(YOUR ASSIGNMENT) Please repeat the lines below, exactly and only, from the one that holds "Given: Select the Lerntools" through the one that holds "Task: Click the word".

(EXERCISE DATA)
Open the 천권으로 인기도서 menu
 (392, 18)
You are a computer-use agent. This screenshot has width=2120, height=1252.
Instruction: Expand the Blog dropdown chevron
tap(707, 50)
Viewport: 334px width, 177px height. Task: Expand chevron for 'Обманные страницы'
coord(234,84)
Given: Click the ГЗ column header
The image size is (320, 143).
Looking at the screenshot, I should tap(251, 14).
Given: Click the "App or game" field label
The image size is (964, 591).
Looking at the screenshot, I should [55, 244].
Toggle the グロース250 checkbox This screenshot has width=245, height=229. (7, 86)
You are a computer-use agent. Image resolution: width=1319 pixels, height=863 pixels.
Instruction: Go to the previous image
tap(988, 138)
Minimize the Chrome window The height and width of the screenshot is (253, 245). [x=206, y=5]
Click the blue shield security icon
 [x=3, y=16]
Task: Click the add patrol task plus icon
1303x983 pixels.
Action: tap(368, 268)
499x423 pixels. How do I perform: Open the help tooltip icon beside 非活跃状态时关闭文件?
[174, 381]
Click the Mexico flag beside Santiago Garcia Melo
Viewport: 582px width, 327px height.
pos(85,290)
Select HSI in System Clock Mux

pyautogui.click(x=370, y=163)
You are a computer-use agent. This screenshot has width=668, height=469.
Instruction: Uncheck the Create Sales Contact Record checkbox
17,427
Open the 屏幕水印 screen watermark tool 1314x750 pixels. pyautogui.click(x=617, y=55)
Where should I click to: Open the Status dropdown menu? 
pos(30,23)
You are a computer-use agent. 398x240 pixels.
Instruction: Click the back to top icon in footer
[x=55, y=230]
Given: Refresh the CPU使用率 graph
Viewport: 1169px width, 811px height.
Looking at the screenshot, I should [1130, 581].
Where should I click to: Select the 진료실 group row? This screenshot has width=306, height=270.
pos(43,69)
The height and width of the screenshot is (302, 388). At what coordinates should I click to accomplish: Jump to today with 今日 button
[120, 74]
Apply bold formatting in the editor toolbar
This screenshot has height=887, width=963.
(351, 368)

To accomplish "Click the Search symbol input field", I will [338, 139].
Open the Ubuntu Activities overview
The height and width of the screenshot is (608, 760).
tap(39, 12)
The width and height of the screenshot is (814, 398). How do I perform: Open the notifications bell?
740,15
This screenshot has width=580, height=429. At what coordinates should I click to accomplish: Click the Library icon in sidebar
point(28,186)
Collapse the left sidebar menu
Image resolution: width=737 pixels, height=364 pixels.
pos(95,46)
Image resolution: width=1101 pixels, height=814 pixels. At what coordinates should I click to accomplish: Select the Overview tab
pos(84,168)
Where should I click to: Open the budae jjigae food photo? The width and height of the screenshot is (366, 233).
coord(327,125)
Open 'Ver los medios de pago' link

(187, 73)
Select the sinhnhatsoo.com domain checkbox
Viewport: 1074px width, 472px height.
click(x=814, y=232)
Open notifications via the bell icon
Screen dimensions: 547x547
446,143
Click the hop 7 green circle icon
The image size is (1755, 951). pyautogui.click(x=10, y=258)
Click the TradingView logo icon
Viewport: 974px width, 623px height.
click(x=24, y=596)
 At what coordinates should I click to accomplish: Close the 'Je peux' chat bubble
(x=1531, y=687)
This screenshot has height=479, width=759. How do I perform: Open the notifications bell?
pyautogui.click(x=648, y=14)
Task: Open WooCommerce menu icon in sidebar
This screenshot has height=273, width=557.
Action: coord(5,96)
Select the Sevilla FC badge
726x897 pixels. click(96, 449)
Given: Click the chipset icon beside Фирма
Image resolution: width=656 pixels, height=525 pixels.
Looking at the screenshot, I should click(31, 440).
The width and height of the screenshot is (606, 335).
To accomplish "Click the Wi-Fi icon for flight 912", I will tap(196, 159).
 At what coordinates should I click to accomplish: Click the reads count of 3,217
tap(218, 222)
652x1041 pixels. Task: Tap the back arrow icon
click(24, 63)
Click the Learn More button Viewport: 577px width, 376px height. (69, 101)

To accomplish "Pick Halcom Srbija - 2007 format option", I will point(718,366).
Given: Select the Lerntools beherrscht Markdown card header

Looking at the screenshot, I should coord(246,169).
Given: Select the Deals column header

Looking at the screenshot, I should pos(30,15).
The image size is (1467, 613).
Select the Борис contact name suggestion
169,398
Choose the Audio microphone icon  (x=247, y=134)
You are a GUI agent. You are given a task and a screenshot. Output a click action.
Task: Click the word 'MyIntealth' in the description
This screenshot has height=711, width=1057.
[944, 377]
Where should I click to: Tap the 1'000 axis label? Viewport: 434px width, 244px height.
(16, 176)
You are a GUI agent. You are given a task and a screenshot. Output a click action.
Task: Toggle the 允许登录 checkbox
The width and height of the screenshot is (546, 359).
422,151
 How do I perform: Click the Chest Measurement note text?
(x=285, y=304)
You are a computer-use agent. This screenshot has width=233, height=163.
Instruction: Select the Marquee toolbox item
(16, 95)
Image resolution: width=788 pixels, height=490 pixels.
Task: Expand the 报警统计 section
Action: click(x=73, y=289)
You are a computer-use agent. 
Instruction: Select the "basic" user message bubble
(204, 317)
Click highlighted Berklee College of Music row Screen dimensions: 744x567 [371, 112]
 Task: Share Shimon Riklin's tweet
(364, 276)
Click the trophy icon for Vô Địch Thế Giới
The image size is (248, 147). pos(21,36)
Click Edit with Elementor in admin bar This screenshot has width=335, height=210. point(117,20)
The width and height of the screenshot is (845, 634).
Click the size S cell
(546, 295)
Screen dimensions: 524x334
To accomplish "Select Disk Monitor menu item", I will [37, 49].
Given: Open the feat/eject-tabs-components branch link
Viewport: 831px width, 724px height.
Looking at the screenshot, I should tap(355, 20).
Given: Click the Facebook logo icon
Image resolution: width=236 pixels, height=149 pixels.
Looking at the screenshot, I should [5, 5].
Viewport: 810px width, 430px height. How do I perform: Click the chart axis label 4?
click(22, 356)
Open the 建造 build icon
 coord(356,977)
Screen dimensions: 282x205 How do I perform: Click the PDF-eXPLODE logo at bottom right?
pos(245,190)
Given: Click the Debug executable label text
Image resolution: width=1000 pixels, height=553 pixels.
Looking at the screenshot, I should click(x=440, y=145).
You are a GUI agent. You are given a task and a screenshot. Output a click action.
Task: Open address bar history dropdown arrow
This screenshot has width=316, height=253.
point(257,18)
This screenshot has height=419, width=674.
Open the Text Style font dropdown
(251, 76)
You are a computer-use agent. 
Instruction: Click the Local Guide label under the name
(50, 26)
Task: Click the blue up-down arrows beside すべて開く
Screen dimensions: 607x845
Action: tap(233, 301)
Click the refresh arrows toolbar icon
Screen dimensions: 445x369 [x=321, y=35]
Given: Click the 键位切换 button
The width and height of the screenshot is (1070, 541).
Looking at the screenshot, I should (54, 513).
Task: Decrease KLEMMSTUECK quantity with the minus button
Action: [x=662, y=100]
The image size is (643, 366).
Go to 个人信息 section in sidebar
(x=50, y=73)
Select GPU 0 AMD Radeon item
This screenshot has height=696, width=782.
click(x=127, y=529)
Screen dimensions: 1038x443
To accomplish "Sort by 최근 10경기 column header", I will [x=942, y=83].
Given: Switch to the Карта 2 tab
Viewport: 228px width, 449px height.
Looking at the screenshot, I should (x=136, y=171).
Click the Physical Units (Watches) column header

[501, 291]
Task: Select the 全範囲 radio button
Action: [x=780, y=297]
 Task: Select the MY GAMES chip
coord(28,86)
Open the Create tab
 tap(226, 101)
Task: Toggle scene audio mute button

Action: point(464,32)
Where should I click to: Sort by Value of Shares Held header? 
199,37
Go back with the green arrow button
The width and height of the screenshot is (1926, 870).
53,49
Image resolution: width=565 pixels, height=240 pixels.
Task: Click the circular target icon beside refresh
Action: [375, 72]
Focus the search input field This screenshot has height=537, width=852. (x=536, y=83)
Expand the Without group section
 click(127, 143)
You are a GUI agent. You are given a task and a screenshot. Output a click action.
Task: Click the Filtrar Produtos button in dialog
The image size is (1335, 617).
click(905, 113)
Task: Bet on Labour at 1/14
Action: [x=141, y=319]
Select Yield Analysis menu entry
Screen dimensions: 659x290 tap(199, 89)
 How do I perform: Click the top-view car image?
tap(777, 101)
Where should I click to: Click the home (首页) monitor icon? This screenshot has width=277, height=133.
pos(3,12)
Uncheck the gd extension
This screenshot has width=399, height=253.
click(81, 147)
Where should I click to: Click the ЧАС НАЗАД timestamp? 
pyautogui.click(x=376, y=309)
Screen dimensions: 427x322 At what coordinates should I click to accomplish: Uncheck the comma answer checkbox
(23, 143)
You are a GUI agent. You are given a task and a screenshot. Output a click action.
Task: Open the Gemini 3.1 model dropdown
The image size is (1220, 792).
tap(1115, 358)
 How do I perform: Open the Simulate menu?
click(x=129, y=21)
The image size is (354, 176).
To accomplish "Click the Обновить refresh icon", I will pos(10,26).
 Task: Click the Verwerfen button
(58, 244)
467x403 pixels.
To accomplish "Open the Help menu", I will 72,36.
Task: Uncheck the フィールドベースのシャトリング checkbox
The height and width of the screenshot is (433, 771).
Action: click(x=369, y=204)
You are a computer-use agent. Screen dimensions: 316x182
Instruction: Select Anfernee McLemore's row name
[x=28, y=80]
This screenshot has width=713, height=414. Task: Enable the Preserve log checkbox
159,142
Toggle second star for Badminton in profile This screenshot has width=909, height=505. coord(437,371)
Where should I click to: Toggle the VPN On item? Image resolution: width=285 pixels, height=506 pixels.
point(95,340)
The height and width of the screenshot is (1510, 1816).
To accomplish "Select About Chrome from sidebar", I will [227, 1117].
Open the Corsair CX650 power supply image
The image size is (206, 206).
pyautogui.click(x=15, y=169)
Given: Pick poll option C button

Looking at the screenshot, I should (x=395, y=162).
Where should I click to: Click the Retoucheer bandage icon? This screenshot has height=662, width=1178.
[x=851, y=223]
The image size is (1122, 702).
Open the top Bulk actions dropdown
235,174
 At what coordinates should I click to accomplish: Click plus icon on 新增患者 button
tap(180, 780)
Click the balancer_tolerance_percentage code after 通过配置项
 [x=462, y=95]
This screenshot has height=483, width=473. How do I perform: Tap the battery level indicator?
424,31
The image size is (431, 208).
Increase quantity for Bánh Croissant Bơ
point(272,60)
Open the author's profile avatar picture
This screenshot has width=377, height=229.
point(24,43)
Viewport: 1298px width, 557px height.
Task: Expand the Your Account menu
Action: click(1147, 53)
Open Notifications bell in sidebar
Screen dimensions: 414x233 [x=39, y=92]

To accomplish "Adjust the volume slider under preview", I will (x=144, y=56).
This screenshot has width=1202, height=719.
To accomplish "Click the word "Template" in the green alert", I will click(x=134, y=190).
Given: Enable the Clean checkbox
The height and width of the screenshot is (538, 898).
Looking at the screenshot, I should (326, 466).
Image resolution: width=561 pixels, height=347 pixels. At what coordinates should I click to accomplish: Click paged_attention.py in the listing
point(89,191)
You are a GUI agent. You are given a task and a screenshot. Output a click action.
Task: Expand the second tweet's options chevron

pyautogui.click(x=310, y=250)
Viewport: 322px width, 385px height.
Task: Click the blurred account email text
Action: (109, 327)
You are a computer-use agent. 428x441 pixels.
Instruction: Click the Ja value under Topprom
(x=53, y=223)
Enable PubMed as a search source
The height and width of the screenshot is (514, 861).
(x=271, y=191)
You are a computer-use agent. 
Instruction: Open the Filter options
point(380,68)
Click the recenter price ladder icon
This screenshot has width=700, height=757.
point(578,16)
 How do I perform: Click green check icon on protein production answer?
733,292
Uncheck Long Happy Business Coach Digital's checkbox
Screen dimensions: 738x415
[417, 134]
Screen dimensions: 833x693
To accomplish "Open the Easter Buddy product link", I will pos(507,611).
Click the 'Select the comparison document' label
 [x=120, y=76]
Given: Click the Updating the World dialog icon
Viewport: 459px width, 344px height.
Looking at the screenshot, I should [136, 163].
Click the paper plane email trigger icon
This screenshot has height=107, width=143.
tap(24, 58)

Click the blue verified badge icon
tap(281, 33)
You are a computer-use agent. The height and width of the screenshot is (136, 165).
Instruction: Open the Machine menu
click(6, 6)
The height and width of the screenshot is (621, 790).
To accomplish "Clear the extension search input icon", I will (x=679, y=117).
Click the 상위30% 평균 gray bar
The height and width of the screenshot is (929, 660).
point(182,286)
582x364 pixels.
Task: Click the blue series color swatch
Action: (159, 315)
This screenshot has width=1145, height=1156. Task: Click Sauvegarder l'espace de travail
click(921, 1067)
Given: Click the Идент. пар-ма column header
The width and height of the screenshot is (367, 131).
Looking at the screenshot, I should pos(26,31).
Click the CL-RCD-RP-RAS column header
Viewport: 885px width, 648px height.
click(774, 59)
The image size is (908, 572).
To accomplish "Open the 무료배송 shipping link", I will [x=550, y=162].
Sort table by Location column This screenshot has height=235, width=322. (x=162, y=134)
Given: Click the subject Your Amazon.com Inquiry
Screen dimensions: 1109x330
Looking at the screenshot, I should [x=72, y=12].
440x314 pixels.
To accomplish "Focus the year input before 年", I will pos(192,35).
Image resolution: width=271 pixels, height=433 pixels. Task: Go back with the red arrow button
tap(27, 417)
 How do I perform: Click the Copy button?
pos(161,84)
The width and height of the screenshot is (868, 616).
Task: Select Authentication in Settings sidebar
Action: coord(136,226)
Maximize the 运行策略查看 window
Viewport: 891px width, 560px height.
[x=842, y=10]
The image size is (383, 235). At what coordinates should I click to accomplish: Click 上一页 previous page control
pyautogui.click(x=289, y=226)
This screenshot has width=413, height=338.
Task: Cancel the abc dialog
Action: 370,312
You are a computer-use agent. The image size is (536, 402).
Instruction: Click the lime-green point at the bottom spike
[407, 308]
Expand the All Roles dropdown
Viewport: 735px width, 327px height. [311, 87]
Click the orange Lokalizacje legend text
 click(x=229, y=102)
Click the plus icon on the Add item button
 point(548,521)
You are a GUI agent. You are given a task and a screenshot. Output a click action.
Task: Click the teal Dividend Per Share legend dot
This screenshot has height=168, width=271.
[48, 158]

(SOLUTION TO THIS EXERCISE)
Given: Select the Lerntools beherrscht Markdown card header

Looking at the screenshot, I should coord(246,169).
Given: Select the Deals column header

Looking at the screenshot, I should pos(30,15).
The image size is (1467, 613).
Select the Борис contact name suggestion
169,398
Choose the Audio microphone icon  (x=247, y=134)
You are a GUI agent. You are given a task and a screenshot. Output a click action.
Task: Click the word 'MyIntealth' in the description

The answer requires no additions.